Problem to work on ->
Which lines in the data below contain the word "marker"? Copy each of them.

Data for the task ->
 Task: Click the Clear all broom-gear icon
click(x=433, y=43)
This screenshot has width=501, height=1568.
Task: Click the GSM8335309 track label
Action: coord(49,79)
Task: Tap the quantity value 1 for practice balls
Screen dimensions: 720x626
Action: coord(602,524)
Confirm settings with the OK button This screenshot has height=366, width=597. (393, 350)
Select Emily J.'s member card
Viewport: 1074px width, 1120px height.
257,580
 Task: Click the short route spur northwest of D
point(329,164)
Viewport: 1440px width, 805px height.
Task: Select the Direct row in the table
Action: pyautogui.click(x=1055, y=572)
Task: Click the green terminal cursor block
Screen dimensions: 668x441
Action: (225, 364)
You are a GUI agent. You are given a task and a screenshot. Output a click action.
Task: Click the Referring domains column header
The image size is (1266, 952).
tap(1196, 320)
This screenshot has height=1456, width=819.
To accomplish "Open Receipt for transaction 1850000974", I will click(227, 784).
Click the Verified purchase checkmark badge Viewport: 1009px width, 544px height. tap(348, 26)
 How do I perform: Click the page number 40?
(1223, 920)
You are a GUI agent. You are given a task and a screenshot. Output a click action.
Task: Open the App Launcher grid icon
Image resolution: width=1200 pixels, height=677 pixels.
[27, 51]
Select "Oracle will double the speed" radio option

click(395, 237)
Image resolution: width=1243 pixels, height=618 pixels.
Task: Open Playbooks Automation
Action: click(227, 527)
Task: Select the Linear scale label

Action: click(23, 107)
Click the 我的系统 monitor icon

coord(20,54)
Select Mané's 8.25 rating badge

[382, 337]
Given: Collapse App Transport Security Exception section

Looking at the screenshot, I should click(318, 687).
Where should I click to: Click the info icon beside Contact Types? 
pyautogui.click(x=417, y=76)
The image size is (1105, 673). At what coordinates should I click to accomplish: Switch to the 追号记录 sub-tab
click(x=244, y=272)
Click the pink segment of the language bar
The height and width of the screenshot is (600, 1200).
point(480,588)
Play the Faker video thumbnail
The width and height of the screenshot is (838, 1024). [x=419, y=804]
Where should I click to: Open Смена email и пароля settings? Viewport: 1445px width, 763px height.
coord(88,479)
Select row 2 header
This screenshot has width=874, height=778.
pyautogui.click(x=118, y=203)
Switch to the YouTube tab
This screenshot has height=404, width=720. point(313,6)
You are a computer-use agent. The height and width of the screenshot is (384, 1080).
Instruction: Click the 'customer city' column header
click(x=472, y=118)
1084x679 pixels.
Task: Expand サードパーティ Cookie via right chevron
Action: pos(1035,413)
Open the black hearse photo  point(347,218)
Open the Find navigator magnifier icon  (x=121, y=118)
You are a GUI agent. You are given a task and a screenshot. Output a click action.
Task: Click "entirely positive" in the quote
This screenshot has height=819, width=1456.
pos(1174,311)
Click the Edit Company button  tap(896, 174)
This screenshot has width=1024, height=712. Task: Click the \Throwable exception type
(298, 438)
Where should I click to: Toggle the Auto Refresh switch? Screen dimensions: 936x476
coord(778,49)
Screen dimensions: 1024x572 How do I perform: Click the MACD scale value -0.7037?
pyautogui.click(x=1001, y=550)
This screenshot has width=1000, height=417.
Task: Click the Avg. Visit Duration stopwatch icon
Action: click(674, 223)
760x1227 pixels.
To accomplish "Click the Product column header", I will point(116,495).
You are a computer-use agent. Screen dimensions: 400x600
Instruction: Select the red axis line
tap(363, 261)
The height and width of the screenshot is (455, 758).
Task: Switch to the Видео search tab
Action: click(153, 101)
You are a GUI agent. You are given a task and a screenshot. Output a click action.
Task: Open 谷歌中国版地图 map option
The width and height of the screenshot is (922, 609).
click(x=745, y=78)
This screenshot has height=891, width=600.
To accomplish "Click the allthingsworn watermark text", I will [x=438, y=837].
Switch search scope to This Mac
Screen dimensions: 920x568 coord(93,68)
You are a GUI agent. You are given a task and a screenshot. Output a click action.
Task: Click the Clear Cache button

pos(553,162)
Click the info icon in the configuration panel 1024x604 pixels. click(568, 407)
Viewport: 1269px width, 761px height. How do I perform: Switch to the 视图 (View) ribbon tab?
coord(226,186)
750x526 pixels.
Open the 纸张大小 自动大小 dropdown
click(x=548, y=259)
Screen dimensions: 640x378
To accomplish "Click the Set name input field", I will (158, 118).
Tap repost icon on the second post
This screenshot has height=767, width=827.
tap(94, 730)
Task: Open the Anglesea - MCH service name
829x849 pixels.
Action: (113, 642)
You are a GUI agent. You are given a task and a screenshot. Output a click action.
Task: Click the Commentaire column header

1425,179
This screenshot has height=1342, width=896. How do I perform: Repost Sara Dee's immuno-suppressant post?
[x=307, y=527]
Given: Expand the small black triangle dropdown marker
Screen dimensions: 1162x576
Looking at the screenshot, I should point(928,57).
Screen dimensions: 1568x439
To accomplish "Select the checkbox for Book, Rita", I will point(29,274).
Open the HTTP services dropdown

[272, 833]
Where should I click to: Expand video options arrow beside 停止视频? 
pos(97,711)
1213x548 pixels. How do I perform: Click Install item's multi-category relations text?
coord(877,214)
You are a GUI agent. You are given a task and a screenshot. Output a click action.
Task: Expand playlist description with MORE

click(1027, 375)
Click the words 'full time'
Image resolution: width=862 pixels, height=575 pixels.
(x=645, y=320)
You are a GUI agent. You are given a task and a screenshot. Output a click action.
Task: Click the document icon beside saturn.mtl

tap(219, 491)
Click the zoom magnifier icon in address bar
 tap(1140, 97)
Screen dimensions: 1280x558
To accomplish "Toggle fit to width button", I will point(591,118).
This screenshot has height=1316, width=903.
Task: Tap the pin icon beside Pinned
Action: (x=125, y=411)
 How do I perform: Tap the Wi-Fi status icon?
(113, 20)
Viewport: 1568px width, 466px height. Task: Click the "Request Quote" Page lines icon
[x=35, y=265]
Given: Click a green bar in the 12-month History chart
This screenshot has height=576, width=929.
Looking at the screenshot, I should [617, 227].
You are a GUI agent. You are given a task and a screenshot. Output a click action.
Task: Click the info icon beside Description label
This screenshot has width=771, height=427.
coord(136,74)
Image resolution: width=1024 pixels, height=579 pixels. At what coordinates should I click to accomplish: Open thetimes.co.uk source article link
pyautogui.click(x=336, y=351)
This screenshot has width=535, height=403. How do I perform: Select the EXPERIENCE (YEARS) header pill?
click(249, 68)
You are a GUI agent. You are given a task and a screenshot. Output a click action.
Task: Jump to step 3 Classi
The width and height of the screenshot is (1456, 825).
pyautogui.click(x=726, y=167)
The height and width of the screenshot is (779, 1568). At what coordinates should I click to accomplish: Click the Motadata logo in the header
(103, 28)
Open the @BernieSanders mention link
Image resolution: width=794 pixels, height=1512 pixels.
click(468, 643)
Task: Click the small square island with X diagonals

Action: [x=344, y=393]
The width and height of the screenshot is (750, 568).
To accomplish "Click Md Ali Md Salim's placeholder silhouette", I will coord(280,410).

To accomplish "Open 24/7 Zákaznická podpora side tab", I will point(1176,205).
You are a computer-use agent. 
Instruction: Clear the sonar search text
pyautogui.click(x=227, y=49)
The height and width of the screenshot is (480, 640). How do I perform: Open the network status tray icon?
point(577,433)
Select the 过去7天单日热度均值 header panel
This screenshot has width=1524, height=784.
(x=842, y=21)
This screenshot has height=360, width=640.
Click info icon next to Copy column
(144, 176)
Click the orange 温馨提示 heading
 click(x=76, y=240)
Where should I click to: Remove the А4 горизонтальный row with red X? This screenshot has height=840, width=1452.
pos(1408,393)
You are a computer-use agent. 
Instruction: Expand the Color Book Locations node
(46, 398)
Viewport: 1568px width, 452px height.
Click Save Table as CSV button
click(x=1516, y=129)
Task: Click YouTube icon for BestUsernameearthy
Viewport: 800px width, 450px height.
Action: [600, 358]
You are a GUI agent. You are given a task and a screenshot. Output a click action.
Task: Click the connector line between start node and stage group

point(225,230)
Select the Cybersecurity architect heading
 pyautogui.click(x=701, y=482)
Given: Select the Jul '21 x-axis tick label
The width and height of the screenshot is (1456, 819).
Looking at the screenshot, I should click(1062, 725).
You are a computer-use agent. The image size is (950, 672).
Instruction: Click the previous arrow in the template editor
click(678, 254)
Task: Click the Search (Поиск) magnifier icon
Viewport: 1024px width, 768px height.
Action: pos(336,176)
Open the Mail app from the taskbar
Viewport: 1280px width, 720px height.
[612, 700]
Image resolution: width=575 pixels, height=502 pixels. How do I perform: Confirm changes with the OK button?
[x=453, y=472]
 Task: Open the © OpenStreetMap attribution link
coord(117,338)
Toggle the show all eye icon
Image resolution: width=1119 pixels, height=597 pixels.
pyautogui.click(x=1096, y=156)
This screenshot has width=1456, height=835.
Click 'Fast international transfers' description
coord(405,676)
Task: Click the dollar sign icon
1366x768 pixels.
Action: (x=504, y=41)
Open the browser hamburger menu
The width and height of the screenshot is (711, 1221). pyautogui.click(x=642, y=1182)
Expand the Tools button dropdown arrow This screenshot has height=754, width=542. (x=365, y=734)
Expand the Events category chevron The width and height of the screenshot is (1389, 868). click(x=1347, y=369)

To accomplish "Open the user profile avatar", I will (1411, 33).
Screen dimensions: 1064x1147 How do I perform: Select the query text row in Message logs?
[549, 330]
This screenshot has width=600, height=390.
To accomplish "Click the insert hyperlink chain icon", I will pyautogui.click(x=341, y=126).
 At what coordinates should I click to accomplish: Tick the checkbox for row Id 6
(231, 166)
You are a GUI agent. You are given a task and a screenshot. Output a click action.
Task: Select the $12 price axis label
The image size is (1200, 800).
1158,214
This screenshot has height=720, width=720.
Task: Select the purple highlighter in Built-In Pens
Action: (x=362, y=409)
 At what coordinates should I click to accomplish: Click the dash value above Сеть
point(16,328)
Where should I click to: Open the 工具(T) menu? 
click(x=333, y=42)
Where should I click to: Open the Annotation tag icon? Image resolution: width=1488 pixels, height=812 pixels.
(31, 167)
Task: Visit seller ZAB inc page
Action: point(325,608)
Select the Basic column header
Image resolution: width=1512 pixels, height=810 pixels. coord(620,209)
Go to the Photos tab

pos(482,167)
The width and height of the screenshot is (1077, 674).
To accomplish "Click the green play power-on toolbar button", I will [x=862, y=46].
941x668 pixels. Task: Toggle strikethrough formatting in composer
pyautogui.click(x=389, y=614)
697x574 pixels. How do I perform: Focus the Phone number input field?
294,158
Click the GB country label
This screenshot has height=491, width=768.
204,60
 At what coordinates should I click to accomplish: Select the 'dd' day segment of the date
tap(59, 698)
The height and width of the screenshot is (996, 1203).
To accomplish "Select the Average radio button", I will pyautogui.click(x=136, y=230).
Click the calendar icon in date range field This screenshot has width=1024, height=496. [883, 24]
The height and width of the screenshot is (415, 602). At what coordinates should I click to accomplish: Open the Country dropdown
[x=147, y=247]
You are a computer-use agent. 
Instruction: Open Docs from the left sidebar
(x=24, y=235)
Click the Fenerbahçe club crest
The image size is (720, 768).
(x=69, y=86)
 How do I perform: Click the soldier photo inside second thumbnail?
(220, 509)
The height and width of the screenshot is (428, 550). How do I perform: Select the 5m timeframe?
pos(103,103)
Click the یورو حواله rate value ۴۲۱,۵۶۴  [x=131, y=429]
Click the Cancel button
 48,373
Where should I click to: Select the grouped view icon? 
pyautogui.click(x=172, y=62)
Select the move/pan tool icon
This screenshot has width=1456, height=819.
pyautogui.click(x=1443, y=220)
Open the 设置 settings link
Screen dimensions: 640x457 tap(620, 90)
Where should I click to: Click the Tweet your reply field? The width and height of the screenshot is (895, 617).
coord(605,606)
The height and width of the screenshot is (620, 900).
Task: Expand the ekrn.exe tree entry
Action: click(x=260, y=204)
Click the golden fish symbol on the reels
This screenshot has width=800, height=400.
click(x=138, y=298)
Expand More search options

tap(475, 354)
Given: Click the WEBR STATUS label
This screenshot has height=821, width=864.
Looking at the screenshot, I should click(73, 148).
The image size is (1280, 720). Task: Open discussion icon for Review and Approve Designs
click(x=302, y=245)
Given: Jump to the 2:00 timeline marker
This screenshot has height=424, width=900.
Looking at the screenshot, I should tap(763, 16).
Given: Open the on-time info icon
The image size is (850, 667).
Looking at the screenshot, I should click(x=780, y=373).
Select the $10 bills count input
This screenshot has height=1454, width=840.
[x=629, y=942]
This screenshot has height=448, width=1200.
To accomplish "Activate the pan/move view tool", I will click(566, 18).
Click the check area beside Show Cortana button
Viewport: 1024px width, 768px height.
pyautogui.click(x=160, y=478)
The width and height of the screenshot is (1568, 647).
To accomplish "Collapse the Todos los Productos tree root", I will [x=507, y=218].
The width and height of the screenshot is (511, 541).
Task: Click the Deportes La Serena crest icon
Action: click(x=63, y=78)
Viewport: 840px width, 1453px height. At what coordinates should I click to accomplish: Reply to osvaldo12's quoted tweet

Exercise response ->
Given: Expand the small black triangle dropdown marker
Given: Jump to the 2:00 timeline marker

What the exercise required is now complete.